** TASK DETAILS **
Your answer must consist solely of the lines from the one containing "426x276 pixels. Task: Switch" through the last line of the records below, reproduced exactly, with all pictures omitted.

** RECORDS TO USE **
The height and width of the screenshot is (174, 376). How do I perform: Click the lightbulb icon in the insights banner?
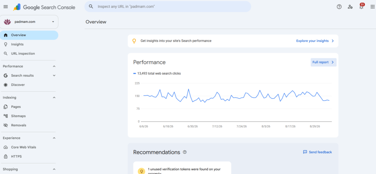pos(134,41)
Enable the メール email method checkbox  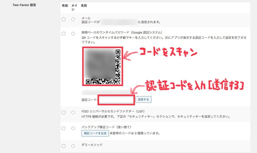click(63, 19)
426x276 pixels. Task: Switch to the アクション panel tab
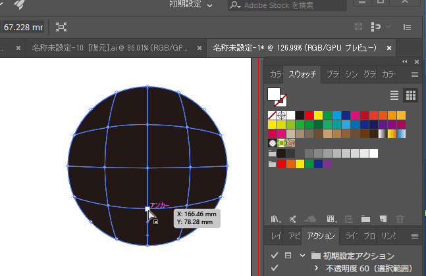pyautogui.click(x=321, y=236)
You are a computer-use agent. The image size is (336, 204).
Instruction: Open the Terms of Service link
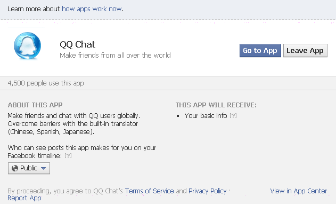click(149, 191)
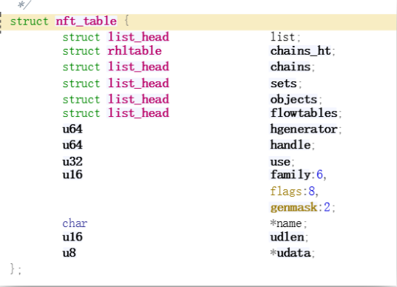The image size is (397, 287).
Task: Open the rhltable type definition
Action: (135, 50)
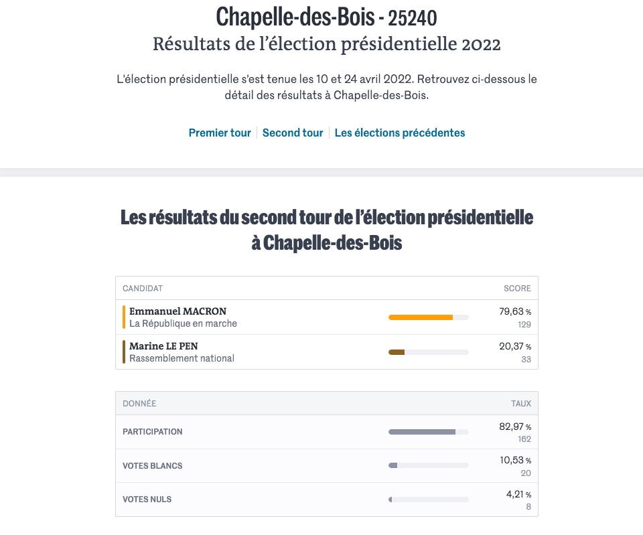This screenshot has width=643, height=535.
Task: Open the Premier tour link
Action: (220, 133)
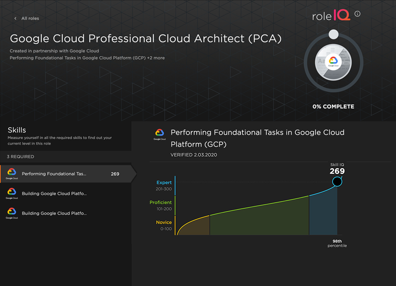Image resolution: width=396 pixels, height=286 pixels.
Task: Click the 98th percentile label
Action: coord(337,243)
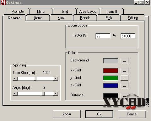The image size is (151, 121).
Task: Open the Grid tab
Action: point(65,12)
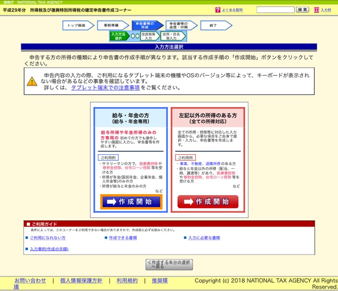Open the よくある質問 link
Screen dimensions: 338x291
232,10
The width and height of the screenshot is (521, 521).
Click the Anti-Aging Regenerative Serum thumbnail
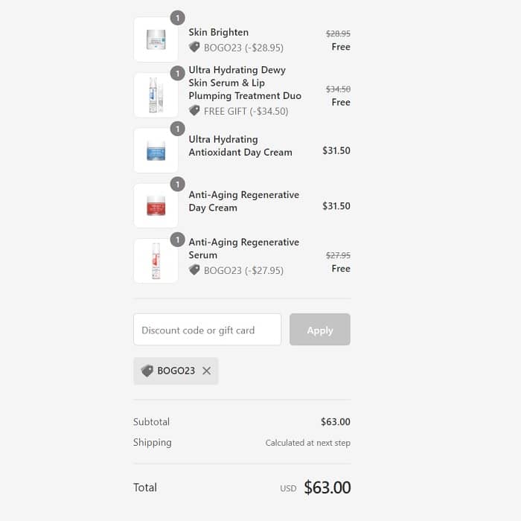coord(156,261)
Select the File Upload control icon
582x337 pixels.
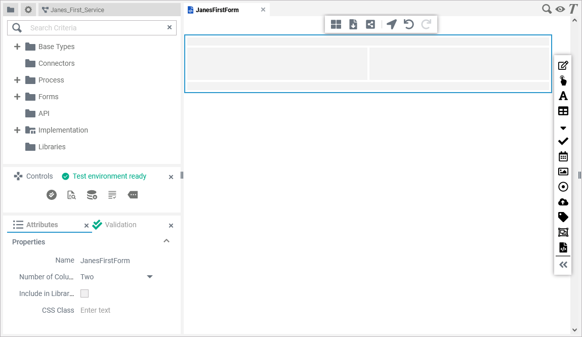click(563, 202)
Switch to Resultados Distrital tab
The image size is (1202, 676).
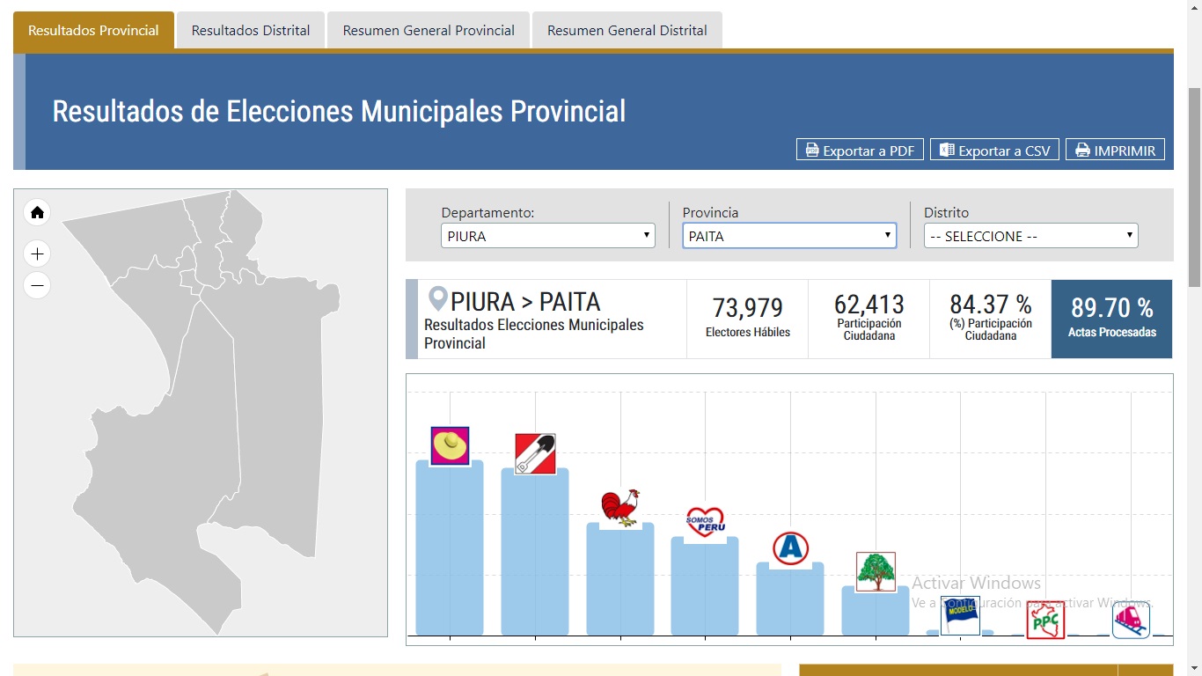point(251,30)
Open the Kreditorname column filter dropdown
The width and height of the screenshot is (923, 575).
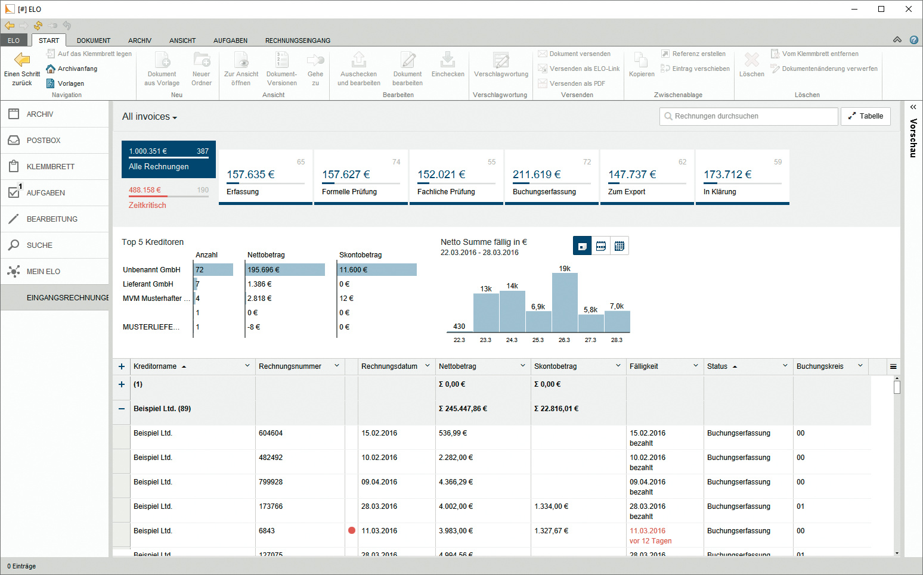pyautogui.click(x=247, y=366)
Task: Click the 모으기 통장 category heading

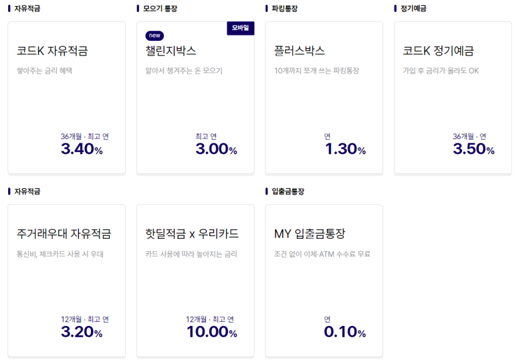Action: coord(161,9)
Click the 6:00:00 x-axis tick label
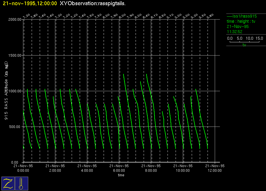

** ANSWER TO THIS PROBLEM **
426x276 pixels. Task: Switch to the アクション panel tab
pyautogui.click(x=321, y=236)
You are a computer-use agent. The image size is (336, 204).
Instruction: Open the Terms of Service link
click(149, 191)
The image size is (397, 287).
Task: Open the rhltable type definition
Action: (135, 50)
This screenshot has width=643, height=535.
Task: Open the Premier tour link
Action: (220, 133)
Image resolution: width=396 pixels, height=286 pixels.
Task: Click the 98th percentile label
Action: coord(337,243)
The image size is (151, 121).
Task: Open the Grid tab
Action: point(65,12)
Open the よくある質問 link
Screen dimensions: 338x291
232,10
The width and height of the screenshot is (521, 521).
Click the Anti-Aging Regenerative Serum thumbnail
coord(156,261)
Select the File Upload control icon
582x337 pixels.
click(563, 202)
Switch to Resultados Distrital tab
The image size is (1202, 676).
point(251,30)
Open the Kreditorname column filter dropdown
The width and height of the screenshot is (923, 575).
pyautogui.click(x=247, y=366)
Task: Click the 모으기 통장 category heading

Action: coord(161,9)
Click the 6:00:00 x-axis tick label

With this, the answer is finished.